膵臓は、インスリンなどのホルモンを血中に分泌する内分泌機能と消化酵素である膵液を小腸に分泌する外分泌機能がある器官です。膵臓の病気には、急性膵炎、慢性膵炎、膵のう胞、膵臓がんなどがあります。
急性膵炎
急性膵炎は、膵臓の消化酵素が異常に活性化し急激に炎症をおこす病気です。重症な場合は死に至るケースがあります。飲酒や胆石症が原因となることがありますが、原因がわからない場合も多いです。胆管結石の内視鏡治療によって発症する場合もあります。強い上腹部痛・背部痛、嘔吐などの症状がみられ、治療が必要となります。
慢性膵炎
慢性的に膵臓に炎症が生じる病気です。膵臓の働きが低下し、その結果、糖尿病を発症したり、膵臓がんのリスクが高くなったりします。原因の多くは飲酒です。重く鈍い上腹部痛・背部痛、嘔吐などのほか、消化吸収不良、糖尿病に伴う症状がみられ、治療が必要となります
膵のう胞
”のう胞”とは、液体が溜まっている袋状の病変です。”のう胞”は、全身の実質臓器(肝臓や腎臓など)に発生しますが、ほとんどが良性の病変で、治療が必要になることはほとんどありません。

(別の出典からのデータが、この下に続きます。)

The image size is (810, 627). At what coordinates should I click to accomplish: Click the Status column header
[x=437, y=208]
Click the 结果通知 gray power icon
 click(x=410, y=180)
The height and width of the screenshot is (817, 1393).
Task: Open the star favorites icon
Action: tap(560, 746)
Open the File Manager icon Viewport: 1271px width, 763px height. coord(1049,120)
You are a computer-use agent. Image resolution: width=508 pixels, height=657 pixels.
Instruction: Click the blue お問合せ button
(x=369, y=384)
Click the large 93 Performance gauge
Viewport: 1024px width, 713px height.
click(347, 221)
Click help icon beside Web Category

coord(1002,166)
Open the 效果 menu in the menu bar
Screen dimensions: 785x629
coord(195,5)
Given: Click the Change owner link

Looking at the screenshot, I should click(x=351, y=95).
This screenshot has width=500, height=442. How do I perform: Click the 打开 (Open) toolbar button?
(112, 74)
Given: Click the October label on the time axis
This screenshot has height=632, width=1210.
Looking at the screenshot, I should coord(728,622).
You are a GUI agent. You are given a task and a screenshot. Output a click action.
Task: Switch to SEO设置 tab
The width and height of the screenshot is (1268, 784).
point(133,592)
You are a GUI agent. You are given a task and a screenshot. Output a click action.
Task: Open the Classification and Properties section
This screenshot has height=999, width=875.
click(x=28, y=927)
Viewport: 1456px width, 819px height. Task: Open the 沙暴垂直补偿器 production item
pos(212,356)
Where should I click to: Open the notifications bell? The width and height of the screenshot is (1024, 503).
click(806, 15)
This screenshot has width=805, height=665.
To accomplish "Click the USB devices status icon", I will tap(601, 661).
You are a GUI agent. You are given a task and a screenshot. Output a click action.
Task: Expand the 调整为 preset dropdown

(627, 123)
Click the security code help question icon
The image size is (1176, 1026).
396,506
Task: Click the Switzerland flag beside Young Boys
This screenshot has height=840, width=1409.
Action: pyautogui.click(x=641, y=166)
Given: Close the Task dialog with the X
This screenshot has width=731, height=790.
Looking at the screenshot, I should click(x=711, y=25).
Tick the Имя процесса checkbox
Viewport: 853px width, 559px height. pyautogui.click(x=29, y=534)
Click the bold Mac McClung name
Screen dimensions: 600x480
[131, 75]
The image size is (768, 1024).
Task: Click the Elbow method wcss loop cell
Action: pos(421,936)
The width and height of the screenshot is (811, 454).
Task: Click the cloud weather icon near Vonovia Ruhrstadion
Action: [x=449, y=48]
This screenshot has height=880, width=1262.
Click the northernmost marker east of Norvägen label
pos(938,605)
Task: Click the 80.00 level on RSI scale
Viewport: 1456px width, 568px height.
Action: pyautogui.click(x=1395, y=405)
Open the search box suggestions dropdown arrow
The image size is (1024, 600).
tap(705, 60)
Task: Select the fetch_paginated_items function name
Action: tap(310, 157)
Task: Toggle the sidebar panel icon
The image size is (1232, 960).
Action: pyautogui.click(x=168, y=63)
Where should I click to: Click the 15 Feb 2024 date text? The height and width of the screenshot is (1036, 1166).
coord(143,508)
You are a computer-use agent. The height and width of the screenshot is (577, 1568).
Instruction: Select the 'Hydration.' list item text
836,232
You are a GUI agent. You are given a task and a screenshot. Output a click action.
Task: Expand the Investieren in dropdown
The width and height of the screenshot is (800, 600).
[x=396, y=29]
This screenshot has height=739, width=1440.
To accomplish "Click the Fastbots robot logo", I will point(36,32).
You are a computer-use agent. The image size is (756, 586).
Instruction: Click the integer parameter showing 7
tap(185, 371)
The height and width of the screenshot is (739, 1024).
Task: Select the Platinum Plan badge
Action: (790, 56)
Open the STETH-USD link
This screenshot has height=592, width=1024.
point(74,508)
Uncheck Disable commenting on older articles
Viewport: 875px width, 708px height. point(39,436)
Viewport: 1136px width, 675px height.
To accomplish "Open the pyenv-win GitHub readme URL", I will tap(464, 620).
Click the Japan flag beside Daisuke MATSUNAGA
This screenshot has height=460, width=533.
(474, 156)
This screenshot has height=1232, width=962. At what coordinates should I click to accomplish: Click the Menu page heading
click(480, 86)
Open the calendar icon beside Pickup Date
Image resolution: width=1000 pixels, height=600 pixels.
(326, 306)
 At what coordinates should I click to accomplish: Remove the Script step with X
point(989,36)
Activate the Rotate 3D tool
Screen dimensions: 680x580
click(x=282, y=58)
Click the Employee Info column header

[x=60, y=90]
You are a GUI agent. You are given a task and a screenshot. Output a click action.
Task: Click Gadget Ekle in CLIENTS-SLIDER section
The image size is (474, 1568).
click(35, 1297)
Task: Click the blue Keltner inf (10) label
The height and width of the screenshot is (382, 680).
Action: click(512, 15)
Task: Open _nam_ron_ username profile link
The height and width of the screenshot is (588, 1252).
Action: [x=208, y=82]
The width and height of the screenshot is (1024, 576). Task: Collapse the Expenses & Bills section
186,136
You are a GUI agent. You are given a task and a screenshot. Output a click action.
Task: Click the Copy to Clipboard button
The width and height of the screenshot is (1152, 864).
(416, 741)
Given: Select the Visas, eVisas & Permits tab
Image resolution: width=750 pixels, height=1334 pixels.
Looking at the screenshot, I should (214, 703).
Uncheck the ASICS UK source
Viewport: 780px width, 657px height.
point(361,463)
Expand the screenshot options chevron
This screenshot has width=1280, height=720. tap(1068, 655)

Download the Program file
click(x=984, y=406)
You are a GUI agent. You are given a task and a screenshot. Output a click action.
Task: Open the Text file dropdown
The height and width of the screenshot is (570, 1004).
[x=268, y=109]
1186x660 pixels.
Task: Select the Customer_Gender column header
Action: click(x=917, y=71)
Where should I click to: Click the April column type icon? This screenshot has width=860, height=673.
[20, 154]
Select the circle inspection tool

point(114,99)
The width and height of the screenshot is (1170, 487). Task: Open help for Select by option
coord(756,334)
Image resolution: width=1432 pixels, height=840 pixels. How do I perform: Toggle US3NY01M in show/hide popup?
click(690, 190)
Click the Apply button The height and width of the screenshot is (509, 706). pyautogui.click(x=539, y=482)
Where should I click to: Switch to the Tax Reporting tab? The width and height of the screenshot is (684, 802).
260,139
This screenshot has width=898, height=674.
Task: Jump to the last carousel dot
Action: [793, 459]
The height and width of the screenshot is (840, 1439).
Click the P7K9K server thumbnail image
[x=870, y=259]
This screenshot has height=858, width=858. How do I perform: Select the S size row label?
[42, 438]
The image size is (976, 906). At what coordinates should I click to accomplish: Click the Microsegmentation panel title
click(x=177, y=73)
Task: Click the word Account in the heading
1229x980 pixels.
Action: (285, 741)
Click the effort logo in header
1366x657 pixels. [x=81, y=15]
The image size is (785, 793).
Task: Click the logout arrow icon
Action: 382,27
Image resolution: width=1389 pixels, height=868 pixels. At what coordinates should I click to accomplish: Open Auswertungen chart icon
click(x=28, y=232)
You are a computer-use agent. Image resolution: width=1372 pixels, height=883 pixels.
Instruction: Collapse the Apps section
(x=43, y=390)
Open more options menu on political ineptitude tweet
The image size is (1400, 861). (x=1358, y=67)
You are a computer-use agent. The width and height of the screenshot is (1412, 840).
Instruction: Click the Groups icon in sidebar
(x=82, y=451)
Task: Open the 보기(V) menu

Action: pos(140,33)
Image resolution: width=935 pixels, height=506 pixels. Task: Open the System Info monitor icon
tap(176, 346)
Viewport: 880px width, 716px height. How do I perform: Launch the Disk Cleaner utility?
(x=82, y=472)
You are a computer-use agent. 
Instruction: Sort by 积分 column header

しかし膵臓の”のう胞”の場合は、膵臓がんの前段階の病変であることがあり注意が必要です。定期的な腹部超音波検査などの画像検査で経過観察をしていくことが重要です。サイズや画像検査での見た目が変化した場合、精密検査が必要になります。悪性化の疑いがあれば、手術による切除が必要になる場合あります。
膵臓がん
膵臓に発生する悪性腫瘍です。早期発見が非常に困難で、進行も早い病気です。膵がんの半数以上が進行した状態で見つかります。喫煙や肥満、慢性膵炎、糖尿病、遺伝など、様々な要因で発症すると言われています。初期には症状はほとんどありません。進行すると上腹部痛・背部痛、体重減少といった症状や、胆管を閉塞することで黄疸(肌や目が黄色くなる)や肝臓の障害がみられることがあります。糖尿病がある場合は、糖尿病の急激な悪化がみられることがあります。早期発見のためには、症状がなくても定期的な血液検査や腹部超音波検査などの画像検査を受けることが非常に重要です。